[rescue] Anyone interested in a Sun E3000?

Jonathan C. Patschke jp at celestrion.net
Thu Nov 30 14:32:58 CST 2006


On Thu, 30 Nov 2006, Francois Dion wrote:

> That is crazy... what is it doing, ERP for IBM worldwide??

It could just be poor[0] database usage, as well.

$ork[-1] had a cluster of two IBM 7026-6H1 (pSeries 660) systems full-up
of CPU and healthily outfitted with memory solely devoted to running one
Oracle database.  This database wasn't that large (5GB or so) but had a
very bad design.  Some tables had -hundreds- of columns due to very poor
normalization.  Each table had roughly 100,000 rows.  I disremember the
exact number, as I've had an enitre year to put the trainwreck out of my
mind.

Due to the overuse of normalization in some parts of the DB and the
utter -lack- of it in other parts, performance sucked as a baseline.
They also refused to use indexes, since "there has to be a trade-off, if
one type of query is going to be faster, everything else will have to be
much slower!"

Then there was the application that ran on top of it.  It didn't use
stored procedures.  It didn't use prepared statements.  It didn't cache
information.  It didn't use persistent connections.  They weren't even
optimised creatively; they were machine-generated from a pointy-clicky
SQL widget under the dictate of "our programmers must not be required to
know any programming language to contribute to the project."

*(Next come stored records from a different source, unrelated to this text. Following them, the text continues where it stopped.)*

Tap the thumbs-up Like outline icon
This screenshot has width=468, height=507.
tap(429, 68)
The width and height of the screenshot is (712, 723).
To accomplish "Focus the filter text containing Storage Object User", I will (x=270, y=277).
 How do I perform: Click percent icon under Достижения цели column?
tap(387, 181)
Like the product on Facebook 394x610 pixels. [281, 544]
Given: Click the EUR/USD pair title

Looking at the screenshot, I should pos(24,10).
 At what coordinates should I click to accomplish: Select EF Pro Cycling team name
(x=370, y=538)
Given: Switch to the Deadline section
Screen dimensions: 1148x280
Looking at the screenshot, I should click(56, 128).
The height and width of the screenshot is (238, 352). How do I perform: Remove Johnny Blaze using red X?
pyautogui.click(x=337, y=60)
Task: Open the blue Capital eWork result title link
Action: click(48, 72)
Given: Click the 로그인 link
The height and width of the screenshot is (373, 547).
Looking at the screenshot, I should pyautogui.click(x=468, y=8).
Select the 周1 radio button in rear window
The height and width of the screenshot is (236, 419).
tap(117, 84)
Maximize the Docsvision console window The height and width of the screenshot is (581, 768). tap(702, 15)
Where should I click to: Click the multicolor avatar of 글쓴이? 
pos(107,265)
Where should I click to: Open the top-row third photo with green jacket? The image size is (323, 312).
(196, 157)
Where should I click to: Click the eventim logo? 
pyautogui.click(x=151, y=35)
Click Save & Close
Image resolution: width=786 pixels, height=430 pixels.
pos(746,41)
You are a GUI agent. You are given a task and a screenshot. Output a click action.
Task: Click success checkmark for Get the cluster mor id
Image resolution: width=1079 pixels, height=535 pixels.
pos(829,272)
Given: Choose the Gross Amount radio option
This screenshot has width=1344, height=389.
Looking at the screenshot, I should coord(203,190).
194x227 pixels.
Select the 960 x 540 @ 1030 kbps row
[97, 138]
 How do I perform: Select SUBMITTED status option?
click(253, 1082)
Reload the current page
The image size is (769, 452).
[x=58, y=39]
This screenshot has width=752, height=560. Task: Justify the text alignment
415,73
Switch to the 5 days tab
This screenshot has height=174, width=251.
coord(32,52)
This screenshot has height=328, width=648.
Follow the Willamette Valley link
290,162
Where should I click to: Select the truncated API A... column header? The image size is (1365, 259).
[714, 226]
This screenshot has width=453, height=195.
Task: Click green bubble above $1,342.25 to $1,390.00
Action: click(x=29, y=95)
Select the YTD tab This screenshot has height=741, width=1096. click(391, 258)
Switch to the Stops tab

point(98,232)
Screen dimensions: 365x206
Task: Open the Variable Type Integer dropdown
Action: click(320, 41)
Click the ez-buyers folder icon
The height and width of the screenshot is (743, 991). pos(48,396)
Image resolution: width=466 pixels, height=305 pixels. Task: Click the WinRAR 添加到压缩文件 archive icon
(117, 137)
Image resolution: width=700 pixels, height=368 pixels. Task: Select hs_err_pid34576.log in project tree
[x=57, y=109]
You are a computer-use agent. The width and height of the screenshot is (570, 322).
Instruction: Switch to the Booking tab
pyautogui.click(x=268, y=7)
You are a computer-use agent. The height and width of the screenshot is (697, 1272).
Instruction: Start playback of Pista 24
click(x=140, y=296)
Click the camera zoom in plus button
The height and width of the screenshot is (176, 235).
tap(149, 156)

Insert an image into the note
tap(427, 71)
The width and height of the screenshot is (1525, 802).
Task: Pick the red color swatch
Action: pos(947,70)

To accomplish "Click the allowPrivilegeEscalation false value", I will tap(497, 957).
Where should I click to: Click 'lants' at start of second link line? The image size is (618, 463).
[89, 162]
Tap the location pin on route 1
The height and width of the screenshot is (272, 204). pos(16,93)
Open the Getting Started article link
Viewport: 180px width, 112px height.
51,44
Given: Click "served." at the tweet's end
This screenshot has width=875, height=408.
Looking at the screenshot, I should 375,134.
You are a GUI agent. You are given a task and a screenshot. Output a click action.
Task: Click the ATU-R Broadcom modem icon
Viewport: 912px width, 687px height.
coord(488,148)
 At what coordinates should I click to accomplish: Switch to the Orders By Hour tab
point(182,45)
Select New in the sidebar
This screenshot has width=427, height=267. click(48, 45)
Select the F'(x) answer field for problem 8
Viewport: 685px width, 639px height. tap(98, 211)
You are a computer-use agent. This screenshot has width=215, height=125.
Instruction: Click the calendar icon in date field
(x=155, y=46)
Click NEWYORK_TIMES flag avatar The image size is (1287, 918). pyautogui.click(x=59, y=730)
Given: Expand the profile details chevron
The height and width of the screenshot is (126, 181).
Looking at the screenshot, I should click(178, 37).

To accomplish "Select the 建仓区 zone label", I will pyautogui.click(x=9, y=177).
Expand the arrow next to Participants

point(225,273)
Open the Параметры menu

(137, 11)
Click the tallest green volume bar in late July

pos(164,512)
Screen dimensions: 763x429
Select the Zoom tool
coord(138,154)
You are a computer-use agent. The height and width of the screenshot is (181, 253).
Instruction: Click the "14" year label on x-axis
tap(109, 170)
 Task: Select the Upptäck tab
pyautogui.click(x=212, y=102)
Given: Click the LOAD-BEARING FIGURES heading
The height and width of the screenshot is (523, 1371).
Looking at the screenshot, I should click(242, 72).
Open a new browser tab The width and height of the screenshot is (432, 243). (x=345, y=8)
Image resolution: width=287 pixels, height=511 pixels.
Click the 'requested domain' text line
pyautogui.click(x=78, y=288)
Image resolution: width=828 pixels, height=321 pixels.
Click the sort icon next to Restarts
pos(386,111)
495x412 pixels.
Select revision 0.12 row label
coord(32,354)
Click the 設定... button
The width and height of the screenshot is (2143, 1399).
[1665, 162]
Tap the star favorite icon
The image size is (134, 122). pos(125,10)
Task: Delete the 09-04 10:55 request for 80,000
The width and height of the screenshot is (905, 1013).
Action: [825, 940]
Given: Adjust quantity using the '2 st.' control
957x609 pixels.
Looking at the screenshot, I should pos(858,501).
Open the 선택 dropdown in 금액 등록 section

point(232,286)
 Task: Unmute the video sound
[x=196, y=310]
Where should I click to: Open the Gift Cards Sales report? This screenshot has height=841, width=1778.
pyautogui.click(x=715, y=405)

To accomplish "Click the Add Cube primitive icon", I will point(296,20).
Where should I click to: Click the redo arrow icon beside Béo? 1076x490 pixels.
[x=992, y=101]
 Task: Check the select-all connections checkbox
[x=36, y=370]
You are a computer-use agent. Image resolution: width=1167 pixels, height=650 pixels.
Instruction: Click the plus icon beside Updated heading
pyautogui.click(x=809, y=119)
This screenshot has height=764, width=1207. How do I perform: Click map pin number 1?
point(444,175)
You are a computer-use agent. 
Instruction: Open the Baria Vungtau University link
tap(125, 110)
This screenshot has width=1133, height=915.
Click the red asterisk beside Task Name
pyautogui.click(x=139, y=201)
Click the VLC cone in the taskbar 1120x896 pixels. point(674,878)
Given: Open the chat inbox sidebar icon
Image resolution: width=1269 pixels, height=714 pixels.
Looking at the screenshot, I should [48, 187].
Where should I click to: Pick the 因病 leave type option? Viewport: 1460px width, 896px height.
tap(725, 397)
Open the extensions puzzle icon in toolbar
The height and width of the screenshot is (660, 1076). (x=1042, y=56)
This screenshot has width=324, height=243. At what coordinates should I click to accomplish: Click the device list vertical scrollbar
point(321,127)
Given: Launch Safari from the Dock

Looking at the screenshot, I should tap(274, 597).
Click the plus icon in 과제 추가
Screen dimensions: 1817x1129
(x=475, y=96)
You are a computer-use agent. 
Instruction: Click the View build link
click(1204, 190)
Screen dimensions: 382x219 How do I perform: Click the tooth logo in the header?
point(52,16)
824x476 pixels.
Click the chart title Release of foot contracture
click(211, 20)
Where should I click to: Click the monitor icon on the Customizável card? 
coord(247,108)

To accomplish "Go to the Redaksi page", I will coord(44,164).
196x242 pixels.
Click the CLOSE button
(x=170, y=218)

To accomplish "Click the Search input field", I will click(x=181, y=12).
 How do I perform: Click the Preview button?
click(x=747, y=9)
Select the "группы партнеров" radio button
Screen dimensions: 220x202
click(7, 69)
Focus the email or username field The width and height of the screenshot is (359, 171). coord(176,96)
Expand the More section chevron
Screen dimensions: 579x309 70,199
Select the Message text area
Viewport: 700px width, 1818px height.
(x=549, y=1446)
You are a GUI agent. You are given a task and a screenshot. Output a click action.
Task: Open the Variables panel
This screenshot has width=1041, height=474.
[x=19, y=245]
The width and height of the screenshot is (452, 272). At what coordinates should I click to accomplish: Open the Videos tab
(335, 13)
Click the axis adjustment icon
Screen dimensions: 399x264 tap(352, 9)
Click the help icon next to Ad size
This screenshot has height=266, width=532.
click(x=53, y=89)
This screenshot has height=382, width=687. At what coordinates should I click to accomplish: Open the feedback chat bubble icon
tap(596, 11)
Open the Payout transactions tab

I was appalled at how slowly our pair of p660s ran that DB.  I could use
the web frontend to our application and, by performing the absolute most
common search, bog down an entire CPU on one of the p660s for -twenty
five seconds-.  If I clicked the "show next 10 results" link, another
twenty-five seconds, and so on.

The best[1] money they ever spent on that project was paying an actual
DBA to come onsite and tear apart the SQL statements, the DB cluster,
the DB schema, and implement it in a way the code-generator just
couldn't.  CPU time for most queries dropped to just under 0.1% of the
original runtime, and it could easily be proved that the difference
would've been more dramatic, had we waited until we loaded the rest of
the data from the mainframe.

If we'd have done that from the beginning, a pair of 7028-6C1 (pSeries
610) systems would've been more than sufficient for the DB load.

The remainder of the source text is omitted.